__Page extract__
○ ○ ○ ○ ○
# Afraid of getting my first job (Help)



## Anthony100 (May 28, 2015)

Hello everyone, my name's Anthony and I'm posting here to learn about some ways to help me cope with my anxiety. It all started back when I was 17 and originally applied and got a summer job. Before the job even started I had a nervous breakdown and my dad had to call my would be boss and tell him I would be unable to work that summer. I then ended up going to a therapist and a psychiatrist for a little over a year. (I've since returned to the psychiatrist) I was put on meds which helped me cope for a little while but the following summer and the summers over the past few years I haven't managed to draw up the courage to get a job. My parents have continued to encourage and support me but I feel really bad for them and absolutely hate being like this. I think most of the anxiety comes from the unknown and not knowing what could happen, I also have another subtle anxiety of driving but I've been able to power through it for the most part. I'm not exactly super comfortable in situations around people I don't know and I have this fear of messing up and making an idiot of myself, and I also don't want to have some sort of nervous breakdown on the job either. I also have a twin brother who has had multiple summer jobs in the past, goes to school for engineering on a full scholarship, will be graduating and commissioning into the armed forces, and knows what he wants to do with his life while I'm just sitting here feeling sorry for myself that I haven't achieved as much and and as you can imagine it's extremely frustrating. I personally have no idea what I want to do with my life at 21, I've been attending community college for the past 3 years and switched my major 3 times already while some of my friends will be graduating next year. Anyway, I can see I'm going off on a bit of a tangent so I'll leave it at that. I hope I can get some advice here. Thank you.


----------



## Mr snooze (Feb 11, 2014)

well im guessing the reason you are afraid of getting your first job is because you are afraid that you will be a burden / a failure or unskilled at work right? what you're lacking then is confidence in yourself that you can do it. i can relate with that kind of anxiety , the only advise i can give ya is to just go for it , whats the worse that can happen? get fired? get another one then , get rekt by boss? who cares mate , you can make all the mistakes/failure you can at work (be sure to learn from it though ) , ask many questions if you are unsure , ask others to show you the rope. at the start thats just how it is ( nervewrecking ) but in time you'll get used to your job and it gets easier to apply for another without getting anxiety, everyone makes mistakes , everyone fails at one point . Time will pass quickly so don't waste it atleast try it out while you can .if you really cant get a job or feel like getting one atm you should practice your skills and build up your confidence , since you mentioned you don't know what you want to do in life why not try out some other stuffs you haven't done ( eg: learning a language , Programming , Arts , cookin ) or if you got something you enjoy doing in your spare time why not make a livin out of it? (eg : video games = streamer , game tester , developer , cooking = chef , cook , prep , food blog ).
○ ○ ○ ○ ○
__Supplied records__

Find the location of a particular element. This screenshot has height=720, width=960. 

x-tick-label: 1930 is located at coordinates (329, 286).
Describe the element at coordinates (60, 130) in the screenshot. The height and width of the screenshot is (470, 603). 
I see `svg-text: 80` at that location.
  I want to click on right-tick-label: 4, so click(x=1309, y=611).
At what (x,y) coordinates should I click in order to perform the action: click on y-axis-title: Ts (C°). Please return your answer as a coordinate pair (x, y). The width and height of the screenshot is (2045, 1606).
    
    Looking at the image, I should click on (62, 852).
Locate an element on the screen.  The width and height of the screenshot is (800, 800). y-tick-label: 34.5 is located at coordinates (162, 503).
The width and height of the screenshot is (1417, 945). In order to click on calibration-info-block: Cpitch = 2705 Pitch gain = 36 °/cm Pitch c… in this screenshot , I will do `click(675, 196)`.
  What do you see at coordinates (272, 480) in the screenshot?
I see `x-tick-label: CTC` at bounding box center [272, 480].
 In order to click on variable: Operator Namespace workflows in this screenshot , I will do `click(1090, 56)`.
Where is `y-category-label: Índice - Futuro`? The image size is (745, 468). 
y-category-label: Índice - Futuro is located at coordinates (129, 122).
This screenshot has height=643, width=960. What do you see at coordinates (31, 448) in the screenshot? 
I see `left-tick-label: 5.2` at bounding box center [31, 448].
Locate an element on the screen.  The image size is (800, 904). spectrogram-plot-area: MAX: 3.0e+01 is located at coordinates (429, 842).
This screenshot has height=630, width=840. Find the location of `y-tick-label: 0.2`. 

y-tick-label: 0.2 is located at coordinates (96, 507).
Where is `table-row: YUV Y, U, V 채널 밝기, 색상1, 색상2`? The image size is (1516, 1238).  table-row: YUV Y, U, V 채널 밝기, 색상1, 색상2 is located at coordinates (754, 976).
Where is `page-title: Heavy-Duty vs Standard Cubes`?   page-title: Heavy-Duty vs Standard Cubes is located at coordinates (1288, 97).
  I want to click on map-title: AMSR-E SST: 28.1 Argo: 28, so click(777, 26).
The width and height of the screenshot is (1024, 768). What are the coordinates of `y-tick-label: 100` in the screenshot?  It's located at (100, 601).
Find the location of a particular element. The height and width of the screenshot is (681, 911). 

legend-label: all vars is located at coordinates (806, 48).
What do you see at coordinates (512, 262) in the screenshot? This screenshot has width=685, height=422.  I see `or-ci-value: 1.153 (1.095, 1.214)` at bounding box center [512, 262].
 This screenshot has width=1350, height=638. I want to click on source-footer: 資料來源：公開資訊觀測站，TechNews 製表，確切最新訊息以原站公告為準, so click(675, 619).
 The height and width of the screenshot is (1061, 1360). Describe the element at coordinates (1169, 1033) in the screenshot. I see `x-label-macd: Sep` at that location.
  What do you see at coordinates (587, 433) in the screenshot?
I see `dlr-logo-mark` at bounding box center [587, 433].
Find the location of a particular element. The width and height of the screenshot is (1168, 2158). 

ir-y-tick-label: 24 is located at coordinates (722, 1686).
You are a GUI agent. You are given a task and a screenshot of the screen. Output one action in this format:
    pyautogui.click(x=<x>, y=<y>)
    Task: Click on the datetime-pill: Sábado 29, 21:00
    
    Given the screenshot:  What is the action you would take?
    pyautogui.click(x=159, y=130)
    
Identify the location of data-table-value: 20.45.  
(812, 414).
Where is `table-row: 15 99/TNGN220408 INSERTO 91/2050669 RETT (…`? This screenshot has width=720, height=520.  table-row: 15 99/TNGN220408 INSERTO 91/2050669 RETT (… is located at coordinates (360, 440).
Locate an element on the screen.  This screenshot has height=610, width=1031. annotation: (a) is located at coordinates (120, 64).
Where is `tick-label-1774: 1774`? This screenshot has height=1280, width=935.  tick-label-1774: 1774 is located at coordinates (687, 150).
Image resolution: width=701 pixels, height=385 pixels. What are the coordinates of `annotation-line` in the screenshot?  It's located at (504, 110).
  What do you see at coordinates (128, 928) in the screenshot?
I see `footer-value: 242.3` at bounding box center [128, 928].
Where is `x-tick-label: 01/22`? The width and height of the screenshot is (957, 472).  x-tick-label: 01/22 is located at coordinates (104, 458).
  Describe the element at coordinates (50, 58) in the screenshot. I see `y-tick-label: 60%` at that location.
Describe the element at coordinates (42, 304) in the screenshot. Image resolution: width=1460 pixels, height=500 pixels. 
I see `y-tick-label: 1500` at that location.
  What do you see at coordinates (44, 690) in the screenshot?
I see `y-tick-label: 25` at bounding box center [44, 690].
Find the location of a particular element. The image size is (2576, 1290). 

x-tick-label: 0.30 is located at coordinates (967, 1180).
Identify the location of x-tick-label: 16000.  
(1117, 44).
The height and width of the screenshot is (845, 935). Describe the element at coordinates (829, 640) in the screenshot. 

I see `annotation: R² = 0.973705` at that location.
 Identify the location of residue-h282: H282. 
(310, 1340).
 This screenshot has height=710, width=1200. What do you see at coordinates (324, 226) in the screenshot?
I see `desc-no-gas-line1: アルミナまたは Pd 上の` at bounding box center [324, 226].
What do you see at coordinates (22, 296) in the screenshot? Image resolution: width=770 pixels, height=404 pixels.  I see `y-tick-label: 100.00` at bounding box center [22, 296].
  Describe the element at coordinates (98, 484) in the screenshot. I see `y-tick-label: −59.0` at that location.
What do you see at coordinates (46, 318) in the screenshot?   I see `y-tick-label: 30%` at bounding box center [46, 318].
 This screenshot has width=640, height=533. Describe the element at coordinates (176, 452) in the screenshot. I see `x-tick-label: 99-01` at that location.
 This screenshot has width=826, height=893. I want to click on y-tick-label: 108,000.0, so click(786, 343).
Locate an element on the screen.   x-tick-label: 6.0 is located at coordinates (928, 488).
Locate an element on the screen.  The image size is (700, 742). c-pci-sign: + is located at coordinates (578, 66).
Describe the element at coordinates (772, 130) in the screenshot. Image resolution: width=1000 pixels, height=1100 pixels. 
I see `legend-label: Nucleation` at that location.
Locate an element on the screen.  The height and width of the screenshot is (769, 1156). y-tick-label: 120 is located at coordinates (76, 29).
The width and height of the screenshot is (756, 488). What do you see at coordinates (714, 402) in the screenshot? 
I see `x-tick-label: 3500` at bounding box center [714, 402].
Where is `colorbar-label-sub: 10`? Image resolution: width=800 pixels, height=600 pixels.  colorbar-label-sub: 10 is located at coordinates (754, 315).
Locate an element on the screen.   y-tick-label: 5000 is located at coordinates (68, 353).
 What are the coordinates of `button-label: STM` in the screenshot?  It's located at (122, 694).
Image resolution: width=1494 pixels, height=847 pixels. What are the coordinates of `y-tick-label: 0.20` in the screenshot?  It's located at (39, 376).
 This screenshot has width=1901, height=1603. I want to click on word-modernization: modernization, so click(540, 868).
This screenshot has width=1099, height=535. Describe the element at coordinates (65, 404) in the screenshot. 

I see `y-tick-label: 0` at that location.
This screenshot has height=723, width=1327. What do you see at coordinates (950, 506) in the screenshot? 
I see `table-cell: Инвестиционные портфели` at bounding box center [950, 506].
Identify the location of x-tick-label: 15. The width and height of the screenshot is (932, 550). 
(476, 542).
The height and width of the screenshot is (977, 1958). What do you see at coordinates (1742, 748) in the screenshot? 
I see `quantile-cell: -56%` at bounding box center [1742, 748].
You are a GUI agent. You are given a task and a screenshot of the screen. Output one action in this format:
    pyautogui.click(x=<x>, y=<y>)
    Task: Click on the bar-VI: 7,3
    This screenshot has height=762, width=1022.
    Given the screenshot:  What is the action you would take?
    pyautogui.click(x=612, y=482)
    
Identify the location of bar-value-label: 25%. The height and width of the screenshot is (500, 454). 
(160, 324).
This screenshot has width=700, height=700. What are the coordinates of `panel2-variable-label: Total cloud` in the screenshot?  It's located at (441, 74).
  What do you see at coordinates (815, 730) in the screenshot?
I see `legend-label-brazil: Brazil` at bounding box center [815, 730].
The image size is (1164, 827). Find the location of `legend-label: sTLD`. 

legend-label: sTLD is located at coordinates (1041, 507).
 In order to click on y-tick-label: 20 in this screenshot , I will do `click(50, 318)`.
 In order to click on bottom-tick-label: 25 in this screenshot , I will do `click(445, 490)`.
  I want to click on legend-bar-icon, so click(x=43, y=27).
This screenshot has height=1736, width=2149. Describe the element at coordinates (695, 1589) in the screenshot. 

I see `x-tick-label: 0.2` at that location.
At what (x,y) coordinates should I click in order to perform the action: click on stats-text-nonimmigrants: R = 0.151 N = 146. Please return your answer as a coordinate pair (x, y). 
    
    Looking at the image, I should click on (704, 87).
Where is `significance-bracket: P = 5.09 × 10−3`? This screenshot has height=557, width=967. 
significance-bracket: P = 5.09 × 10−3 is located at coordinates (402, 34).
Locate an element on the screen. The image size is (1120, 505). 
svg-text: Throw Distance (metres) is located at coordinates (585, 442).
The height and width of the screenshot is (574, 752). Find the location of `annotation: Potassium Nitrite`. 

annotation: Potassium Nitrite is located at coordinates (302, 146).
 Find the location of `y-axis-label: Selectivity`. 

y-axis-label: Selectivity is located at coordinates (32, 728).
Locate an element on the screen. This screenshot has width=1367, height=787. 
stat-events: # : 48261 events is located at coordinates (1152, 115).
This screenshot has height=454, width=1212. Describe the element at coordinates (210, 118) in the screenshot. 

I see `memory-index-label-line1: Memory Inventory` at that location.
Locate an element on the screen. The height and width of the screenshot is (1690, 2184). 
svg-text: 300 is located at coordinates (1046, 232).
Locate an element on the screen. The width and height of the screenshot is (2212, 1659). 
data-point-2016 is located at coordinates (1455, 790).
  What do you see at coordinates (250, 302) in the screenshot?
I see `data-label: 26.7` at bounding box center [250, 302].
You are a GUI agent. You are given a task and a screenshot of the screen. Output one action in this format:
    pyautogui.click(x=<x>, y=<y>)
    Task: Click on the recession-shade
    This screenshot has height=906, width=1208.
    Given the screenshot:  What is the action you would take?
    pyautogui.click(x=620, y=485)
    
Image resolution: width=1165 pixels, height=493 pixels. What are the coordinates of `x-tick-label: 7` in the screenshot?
○ ○ ○ ○ ○
__Your instructions__
In the forum thread about fear of getting a first job, list every activity Mr snooze gives as an example of "other stuffs you haven't done". This material comes from a source unrelated to the forum thread.

__Exercise result__
learning a language, Programming, Arts, cookin